This post appears to be about JavaScript’s Promises vs await debate, which is explained in way more detail in this post on hackernoon. Read the post. It’s great.
To summarise it, the original JavaScript Promise API is superseded by await.
This does not mean that everything that allowed for Promises or depended on them has gone away. In particular, you can still see unit tests a bit like this in mocha.
it('displays the home page', (done) => { // a test library for calling the async // method on our server makeRequest(server, '/homepage') .andExpect(200) // asserts the status code .then((response) => { assertHomePageIsVisible(response); done(); }); });
It’s not wrong to still write code this way, though one should always use the best technique that’s available, so long as it doesn’t imply a huge disruption to the current project (or sometimes especially if it creates that disruption).
Where life gets complicated is with an example like this:
it('displays the home page', async () => { let response; // a test library for calling the async // method on our server await makeRequest(server, '/homepage') .andExpect(200) // asserts the status code .then((resp) => { // capture the response for asserting when this // promise completes response = resp; }); assertHomePageIsVisible(response); });
So we have a promise with its then being awaited and setting a temporary variable to make something known to the subsequent scope. What the actual WTF?
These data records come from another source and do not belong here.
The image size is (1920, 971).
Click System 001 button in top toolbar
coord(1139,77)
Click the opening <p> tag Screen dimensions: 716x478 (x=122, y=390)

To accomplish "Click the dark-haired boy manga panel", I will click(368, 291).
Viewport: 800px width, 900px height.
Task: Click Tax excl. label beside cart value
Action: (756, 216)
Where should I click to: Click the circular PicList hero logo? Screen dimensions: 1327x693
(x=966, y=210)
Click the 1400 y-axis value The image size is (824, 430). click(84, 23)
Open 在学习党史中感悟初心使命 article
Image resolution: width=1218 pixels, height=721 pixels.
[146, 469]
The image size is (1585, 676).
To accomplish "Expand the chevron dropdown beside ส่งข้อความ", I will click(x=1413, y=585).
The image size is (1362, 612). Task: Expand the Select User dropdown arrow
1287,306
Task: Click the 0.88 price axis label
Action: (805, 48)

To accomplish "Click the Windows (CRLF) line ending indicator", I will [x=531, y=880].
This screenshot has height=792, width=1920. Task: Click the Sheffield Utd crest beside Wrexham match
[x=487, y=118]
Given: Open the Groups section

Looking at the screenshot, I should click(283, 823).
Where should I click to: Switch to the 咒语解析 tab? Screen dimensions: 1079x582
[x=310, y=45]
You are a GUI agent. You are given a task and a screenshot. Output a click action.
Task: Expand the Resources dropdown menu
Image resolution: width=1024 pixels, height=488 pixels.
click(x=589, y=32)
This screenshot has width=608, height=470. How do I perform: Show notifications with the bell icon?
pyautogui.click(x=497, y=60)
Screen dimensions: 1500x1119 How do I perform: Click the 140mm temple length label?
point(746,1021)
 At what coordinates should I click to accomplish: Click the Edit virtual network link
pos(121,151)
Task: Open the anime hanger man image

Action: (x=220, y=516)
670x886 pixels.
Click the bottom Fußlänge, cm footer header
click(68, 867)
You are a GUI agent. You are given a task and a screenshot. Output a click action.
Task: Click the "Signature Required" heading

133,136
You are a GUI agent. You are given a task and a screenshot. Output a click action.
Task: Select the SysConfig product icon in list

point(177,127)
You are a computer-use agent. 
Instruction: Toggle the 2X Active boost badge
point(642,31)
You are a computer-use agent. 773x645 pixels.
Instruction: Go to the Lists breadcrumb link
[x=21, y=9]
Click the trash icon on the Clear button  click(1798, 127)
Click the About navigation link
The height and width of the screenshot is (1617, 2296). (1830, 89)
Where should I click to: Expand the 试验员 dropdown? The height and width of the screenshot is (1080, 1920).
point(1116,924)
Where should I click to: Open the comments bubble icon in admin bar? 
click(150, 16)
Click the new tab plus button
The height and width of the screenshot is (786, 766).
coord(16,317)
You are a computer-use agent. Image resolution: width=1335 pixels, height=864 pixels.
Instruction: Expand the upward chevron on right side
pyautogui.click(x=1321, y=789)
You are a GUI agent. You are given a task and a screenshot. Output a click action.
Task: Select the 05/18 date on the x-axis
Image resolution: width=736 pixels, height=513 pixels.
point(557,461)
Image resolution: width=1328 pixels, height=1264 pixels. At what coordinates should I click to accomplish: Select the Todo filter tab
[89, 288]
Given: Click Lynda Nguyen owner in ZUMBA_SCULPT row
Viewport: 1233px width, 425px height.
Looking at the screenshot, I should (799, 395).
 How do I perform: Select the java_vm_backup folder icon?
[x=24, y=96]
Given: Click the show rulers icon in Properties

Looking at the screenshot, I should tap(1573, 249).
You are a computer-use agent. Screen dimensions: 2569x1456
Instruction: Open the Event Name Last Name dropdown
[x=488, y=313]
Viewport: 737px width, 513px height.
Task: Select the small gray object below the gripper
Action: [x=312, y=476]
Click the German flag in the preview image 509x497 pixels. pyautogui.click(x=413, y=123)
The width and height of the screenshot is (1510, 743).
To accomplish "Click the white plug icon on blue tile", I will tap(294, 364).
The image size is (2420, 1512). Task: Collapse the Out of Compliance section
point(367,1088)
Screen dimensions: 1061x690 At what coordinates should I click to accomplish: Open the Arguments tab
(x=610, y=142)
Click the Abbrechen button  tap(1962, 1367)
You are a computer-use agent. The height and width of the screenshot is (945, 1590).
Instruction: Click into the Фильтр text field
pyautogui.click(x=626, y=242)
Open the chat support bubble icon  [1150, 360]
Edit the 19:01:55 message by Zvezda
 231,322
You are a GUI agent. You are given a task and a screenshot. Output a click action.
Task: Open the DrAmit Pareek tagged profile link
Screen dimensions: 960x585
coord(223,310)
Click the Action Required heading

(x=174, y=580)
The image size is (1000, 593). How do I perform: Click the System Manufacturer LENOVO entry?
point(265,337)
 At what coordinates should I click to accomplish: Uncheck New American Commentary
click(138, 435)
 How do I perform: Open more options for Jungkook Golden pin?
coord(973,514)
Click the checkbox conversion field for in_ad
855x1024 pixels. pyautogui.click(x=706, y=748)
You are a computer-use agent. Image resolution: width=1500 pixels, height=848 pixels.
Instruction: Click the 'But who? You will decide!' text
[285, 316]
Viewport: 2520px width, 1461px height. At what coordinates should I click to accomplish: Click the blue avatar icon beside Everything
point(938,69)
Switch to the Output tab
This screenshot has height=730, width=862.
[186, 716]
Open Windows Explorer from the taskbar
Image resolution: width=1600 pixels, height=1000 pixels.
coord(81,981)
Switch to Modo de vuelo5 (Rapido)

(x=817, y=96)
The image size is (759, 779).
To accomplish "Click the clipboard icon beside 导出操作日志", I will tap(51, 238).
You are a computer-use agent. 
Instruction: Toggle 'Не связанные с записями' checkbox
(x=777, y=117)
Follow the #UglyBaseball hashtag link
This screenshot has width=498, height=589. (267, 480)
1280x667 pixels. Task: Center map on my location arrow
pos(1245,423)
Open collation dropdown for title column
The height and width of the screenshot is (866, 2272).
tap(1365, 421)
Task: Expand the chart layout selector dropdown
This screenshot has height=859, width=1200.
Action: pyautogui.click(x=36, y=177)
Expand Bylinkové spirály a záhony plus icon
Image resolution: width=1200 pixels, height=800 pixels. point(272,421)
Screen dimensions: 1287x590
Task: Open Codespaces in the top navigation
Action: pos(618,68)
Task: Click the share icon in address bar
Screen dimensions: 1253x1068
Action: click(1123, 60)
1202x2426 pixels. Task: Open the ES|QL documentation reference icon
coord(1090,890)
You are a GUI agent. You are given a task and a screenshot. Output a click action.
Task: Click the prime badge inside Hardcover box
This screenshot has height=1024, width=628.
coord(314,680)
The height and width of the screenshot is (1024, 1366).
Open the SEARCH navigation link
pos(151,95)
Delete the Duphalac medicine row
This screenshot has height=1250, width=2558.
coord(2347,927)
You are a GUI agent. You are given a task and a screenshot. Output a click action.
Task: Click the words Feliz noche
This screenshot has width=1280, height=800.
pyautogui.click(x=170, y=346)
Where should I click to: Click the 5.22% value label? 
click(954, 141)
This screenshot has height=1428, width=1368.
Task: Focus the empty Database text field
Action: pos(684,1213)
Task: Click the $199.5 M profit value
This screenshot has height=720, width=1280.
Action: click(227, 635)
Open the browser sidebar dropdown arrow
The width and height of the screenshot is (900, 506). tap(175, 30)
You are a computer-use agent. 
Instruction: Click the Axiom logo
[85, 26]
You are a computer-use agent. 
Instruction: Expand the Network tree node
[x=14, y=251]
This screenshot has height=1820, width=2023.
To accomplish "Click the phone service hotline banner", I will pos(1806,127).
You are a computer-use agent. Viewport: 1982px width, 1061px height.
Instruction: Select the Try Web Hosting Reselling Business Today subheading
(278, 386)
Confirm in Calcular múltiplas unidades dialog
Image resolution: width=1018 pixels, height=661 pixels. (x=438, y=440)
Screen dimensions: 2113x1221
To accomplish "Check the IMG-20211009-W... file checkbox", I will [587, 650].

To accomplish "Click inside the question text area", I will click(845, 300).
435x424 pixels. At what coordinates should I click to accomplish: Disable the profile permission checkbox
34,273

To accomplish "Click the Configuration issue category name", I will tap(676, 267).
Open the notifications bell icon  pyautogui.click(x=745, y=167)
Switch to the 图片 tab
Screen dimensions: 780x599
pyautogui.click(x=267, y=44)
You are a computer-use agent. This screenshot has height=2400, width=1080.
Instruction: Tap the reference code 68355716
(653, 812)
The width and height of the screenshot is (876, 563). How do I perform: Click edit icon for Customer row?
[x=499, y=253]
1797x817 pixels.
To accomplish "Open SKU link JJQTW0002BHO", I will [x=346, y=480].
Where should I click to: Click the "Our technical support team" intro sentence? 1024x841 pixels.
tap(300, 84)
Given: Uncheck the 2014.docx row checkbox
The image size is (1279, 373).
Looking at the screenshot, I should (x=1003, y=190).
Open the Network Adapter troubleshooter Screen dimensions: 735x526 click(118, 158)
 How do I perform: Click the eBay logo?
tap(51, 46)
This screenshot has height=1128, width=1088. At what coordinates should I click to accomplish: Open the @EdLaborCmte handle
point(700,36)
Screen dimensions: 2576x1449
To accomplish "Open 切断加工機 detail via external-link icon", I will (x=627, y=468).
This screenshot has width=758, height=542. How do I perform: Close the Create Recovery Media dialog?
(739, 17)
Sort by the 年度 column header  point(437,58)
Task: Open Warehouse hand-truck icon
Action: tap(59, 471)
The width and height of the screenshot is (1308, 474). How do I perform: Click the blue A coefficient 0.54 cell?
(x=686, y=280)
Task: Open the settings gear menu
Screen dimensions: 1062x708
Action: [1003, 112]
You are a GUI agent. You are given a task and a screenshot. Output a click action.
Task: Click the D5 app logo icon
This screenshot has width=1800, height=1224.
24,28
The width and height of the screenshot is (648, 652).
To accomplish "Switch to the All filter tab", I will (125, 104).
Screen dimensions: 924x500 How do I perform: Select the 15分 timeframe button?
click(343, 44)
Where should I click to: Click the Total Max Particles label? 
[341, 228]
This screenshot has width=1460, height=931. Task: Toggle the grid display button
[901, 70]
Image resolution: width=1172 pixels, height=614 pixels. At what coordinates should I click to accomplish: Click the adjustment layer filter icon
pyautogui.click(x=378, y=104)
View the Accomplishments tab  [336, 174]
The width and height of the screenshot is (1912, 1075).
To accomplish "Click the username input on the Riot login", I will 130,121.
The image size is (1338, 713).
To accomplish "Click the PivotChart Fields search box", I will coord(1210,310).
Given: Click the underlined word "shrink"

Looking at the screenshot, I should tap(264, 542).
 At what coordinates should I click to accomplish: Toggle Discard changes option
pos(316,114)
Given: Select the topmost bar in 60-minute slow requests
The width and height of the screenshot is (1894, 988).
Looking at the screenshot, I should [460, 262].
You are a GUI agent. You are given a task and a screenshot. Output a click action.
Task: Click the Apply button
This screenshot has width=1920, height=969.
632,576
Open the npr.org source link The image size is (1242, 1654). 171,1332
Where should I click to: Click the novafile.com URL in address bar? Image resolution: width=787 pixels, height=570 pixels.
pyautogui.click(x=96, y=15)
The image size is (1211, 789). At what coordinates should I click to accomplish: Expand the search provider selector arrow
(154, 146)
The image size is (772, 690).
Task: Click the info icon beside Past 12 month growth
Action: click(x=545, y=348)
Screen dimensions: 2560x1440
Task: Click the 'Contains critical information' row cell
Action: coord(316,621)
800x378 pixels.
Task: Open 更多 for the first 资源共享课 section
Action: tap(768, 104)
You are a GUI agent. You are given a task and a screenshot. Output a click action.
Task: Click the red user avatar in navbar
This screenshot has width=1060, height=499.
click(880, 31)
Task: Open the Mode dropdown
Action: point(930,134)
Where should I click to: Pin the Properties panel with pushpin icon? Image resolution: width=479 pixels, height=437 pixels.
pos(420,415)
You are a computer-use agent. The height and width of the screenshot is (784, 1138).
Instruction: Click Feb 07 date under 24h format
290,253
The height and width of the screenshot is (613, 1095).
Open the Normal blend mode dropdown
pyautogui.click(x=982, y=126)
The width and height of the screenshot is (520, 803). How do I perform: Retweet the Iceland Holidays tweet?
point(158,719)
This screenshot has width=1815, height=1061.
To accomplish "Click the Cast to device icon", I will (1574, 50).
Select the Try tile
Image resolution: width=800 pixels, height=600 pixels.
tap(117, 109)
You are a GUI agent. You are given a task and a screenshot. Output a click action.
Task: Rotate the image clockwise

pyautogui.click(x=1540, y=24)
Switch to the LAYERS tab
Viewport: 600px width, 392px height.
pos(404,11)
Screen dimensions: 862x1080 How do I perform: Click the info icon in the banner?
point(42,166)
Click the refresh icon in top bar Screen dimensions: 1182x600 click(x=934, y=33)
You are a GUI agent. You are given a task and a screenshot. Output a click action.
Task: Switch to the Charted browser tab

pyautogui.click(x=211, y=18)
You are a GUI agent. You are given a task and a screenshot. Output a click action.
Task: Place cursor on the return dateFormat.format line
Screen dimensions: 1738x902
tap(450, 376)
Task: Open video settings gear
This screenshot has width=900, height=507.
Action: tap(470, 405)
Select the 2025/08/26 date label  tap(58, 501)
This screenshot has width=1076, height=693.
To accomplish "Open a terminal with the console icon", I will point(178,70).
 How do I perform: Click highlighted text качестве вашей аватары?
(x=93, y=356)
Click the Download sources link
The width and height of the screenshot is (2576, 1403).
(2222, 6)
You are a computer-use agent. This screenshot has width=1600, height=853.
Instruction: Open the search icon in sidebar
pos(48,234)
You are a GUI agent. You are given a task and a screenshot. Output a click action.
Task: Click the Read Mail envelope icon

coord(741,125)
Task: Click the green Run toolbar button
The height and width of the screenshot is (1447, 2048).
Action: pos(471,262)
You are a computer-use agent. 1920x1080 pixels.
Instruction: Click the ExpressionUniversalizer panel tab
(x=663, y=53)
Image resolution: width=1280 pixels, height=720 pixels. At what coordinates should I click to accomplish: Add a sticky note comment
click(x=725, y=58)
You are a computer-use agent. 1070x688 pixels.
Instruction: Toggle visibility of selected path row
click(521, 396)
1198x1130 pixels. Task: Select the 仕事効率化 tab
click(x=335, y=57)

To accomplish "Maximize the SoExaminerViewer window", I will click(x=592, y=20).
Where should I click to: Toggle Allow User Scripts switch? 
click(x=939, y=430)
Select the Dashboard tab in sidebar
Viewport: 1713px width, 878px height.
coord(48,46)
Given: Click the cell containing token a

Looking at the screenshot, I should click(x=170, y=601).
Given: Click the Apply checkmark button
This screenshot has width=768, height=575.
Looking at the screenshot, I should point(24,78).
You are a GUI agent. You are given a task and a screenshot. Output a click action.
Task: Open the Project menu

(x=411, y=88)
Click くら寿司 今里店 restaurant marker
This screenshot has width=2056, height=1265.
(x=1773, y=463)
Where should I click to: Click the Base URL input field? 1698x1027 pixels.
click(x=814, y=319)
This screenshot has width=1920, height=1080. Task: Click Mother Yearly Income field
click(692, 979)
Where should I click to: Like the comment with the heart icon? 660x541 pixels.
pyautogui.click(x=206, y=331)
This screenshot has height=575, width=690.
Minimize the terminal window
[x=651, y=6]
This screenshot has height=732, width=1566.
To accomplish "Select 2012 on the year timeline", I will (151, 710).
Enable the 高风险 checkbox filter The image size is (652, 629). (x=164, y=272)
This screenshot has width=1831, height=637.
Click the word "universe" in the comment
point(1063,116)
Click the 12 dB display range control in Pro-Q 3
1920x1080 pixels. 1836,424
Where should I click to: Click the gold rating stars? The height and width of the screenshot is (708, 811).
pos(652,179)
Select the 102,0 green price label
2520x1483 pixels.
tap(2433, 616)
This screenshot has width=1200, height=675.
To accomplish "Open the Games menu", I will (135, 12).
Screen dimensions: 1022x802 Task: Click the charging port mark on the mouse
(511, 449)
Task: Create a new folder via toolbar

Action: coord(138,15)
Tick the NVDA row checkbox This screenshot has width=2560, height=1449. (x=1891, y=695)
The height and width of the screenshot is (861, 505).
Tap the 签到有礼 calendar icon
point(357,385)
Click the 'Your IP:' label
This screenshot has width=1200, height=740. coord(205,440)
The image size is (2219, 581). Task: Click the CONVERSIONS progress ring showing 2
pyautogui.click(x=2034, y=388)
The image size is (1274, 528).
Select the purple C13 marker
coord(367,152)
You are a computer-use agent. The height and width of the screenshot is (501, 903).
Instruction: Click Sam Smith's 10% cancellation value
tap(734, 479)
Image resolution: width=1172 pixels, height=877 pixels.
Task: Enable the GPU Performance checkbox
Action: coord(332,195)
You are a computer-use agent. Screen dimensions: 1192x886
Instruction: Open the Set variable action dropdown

A Mixed Metaphor Never Prospers
It’s really important to review the code you wrote to ask whether each function./module is being consistent within itself. If it’s using two method for the same thing, do they overlap? If I rewrote the above as I would prefer, it would look like this:
it('displays the home page', async () => { // a test library for calling the async // method on our server const response = await makeRequest(server, '/homepage') .andExpect(200); // asserts the status code assertHomePageIsVisible(response); });
This still uses something promise-like, because there’s no alternative in the test library, but it predominantly uses the desired pattern. It’s also enormously SIMPLER!
It would have been a reasonable thing with the promise-like library to standardise on the Promise approach from the start, but once you get used to not having to have nested functions for everything it’s hard to want them back.
Every change in metaphor adds complexity to the job of the future reader and should be avoided.